**PROVIDED ENTRIES**:

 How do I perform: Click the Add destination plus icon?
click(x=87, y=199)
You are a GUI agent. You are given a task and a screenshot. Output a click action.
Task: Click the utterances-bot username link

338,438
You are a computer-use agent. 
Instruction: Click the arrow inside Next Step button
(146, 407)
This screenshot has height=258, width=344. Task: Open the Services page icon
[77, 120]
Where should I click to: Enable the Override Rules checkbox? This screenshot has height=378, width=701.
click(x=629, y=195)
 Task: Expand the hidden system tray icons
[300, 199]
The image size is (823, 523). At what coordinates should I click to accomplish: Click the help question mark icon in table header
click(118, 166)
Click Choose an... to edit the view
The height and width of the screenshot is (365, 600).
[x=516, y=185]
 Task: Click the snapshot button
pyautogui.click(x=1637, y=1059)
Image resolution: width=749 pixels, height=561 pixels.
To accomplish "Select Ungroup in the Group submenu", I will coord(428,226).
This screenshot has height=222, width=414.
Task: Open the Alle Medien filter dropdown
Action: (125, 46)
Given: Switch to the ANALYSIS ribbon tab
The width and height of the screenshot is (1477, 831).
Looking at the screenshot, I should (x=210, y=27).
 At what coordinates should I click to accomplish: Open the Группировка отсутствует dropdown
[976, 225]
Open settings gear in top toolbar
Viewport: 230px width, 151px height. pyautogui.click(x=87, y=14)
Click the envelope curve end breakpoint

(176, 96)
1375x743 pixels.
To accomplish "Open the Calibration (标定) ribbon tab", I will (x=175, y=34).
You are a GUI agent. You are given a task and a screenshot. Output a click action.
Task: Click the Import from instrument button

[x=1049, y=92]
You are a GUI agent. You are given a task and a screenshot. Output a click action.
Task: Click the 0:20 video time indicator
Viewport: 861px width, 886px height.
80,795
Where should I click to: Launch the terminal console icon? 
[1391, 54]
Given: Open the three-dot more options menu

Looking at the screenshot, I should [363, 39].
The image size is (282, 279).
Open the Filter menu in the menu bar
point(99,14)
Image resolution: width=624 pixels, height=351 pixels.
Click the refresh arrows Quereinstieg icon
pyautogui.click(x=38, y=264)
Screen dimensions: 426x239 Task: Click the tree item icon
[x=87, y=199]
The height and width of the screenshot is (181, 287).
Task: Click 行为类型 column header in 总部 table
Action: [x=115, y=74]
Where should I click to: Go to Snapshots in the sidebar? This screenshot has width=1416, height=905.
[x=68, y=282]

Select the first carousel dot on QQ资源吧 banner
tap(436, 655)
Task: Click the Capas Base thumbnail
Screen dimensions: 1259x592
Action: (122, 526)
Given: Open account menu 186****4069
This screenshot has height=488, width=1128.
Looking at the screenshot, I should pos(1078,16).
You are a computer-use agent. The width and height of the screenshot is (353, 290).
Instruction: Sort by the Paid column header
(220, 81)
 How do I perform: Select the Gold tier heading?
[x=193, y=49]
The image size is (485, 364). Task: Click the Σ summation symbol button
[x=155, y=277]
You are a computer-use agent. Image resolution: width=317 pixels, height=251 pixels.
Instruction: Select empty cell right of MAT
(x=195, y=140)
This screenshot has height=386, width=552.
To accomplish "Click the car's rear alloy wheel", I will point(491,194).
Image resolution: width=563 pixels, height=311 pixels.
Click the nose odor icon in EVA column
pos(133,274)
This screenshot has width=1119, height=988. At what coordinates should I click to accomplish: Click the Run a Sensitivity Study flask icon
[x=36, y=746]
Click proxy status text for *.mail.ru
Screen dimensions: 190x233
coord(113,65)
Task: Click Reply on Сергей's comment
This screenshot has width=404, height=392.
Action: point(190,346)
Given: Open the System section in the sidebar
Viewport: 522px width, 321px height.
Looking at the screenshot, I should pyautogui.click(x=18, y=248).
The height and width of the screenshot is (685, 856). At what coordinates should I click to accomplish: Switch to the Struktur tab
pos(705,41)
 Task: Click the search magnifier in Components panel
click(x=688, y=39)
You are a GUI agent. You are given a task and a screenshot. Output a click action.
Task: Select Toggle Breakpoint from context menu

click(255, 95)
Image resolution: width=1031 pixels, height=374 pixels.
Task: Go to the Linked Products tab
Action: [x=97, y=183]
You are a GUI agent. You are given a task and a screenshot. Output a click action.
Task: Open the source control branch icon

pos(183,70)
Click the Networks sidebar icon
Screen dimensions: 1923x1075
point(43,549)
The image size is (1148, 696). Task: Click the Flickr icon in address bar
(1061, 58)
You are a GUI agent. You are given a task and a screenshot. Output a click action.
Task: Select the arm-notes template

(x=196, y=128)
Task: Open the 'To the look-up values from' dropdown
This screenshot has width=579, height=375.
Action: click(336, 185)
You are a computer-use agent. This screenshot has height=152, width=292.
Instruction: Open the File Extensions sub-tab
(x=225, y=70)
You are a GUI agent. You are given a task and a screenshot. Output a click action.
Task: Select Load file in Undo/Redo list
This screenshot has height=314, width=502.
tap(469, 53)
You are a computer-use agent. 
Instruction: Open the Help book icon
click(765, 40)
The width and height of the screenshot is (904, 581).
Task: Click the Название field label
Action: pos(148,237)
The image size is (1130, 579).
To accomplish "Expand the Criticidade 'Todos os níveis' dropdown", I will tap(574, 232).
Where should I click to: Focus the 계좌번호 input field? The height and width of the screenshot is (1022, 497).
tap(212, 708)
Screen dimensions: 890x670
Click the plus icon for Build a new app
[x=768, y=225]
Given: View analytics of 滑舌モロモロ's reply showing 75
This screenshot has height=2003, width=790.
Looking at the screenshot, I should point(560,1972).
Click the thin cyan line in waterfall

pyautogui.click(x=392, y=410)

**WRITTEN TASK**: Reproduce all of the material above word for word, with nothing changed or left out.

**WRITTEN ANSWER**:
 How do I perform: Click the Add destination plus icon?
click(x=87, y=199)
You are a GUI agent. You are given a task and a screenshot. Output a click action.
Task: Click the utterances-bot username link

338,438
You are a computer-use agent. 
Instruction: Click the arrow inside Next Step button
(146, 407)
This screenshot has height=258, width=344. Task: Open the Services page icon
[77, 120]
Where should I click to: Enable the Override Rules checkbox? This screenshot has height=378, width=701.
click(x=629, y=195)
 Task: Expand the hidden system tray icons
[300, 199]
The image size is (823, 523). At what coordinates should I click to accomplish: Click the help question mark icon in table header
click(118, 166)
Click Choose an... to edit the view
The height and width of the screenshot is (365, 600).
[x=516, y=185]
 Task: Click the snapshot button
pyautogui.click(x=1637, y=1059)
Image resolution: width=749 pixels, height=561 pixels.
To accomplish "Select Ungroup in the Group submenu", I will coord(428,226).
This screenshot has height=222, width=414.
Task: Open the Alle Medien filter dropdown
Action: (125, 46)
Given: Switch to the ANALYSIS ribbon tab
The width and height of the screenshot is (1477, 831).
Looking at the screenshot, I should (x=210, y=27).
 At what coordinates should I click to accomplish: Open the Группировка отсутствует dropdown
[976, 225]
Open settings gear in top toolbar
Viewport: 230px width, 151px height. pyautogui.click(x=87, y=14)
Click the envelope curve end breakpoint

(176, 96)
1375x743 pixels.
To accomplish "Open the Calibration (标定) ribbon tab", I will (x=175, y=34).
You are a GUI agent. You are given a task and a screenshot. Output a click action.
Task: Click the Import from instrument button

[x=1049, y=92]
You are a GUI agent. You are given a task and a screenshot. Output a click action.
Task: Click the 0:20 video time indicator
Viewport: 861px width, 886px height.
80,795
Where should I click to: Launch the terminal console icon? 
[1391, 54]
Given: Open the three-dot more options menu

Looking at the screenshot, I should [363, 39].
The image size is (282, 279).
Open the Filter menu in the menu bar
point(99,14)
Image resolution: width=624 pixels, height=351 pixels.
Click the refresh arrows Quereinstieg icon
pyautogui.click(x=38, y=264)
Screen dimensions: 426x239 Task: Click the tree item icon
[x=87, y=199]
The height and width of the screenshot is (181, 287).
Task: Click 行为类型 column header in 总部 table
Action: [x=115, y=74]
Where should I click to: Go to Snapshots in the sidebar? This screenshot has width=1416, height=905.
[x=68, y=282]

Select the first carousel dot on QQ资源吧 banner
tap(436, 655)
Task: Click the Capas Base thumbnail
Screen dimensions: 1259x592
Action: (122, 526)
Given: Open account menu 186****4069
This screenshot has height=488, width=1128.
Looking at the screenshot, I should pos(1078,16).
You are a computer-use agent. The width and height of the screenshot is (353, 290).
Instruction: Sort by the Paid column header
(220, 81)
 How do I perform: Select the Gold tier heading?
[x=193, y=49]
The image size is (485, 364). Task: Click the Σ summation symbol button
[x=155, y=277]
You are a computer-use agent. Image resolution: width=317 pixels, height=251 pixels.
Instruction: Select empty cell right of MAT
(x=195, y=140)
This screenshot has height=386, width=552.
To accomplish "Click the car's rear alloy wheel", I will point(491,194).
Image resolution: width=563 pixels, height=311 pixels.
Click the nose odor icon in EVA column
pos(133,274)
This screenshot has width=1119, height=988. At what coordinates should I click to accomplish: Click the Run a Sensitivity Study flask icon
[x=36, y=746]
Click proxy status text for *.mail.ru
Screen dimensions: 190x233
coord(113,65)
Task: Click Reply on Сергей's comment
This screenshot has width=404, height=392.
Action: point(190,346)
Given: Open the System section in the sidebar
Viewport: 522px width, 321px height.
Looking at the screenshot, I should pyautogui.click(x=18, y=248).
The height and width of the screenshot is (685, 856). At what coordinates should I click to accomplish: Switch to the Struktur tab
pos(705,41)
 Task: Click the search magnifier in Components panel
click(x=688, y=39)
You are a GUI agent. You are given a task and a screenshot. Output a click action.
Task: Select Toggle Breakpoint from context menu

click(255, 95)
Image resolution: width=1031 pixels, height=374 pixels.
Task: Go to the Linked Products tab
Action: [x=97, y=183]
You are a GUI agent. You are given a task and a screenshot. Output a click action.
Task: Open the source control branch icon

pos(183,70)
Click the Networks sidebar icon
Screen dimensions: 1923x1075
point(43,549)
The image size is (1148, 696). Task: Click the Flickr icon in address bar
(1061, 58)
You are a GUI agent. You are given a task and a screenshot. Output a click action.
Task: Select the arm-notes template

(x=196, y=128)
Task: Open the 'To the look-up values from' dropdown
This screenshot has width=579, height=375.
Action: click(336, 185)
You are a computer-use agent. This screenshot has height=152, width=292.
Instruction: Open the File Extensions sub-tab
(x=225, y=70)
You are a GUI agent. You are given a task and a screenshot. Output a click action.
Task: Select Load file in Undo/Redo list
This screenshot has height=314, width=502.
tap(469, 53)
You are a computer-use agent. 
Instruction: Open the Help book icon
click(765, 40)
The width and height of the screenshot is (904, 581).
Task: Click the Название field label
Action: pos(148,237)
The image size is (1130, 579).
To accomplish "Expand the Criticidade 'Todos os níveis' dropdown", I will tap(574, 232).
Where should I click to: Focus the 계좌번호 input field? The height and width of the screenshot is (1022, 497).
tap(212, 708)
Screen dimensions: 890x670
Click the plus icon for Build a new app
[x=768, y=225]
Given: View analytics of 滑舌モロモロ's reply showing 75
This screenshot has height=2003, width=790.
Looking at the screenshot, I should point(560,1972).
Click the thin cyan line in waterfall

pyautogui.click(x=392, y=410)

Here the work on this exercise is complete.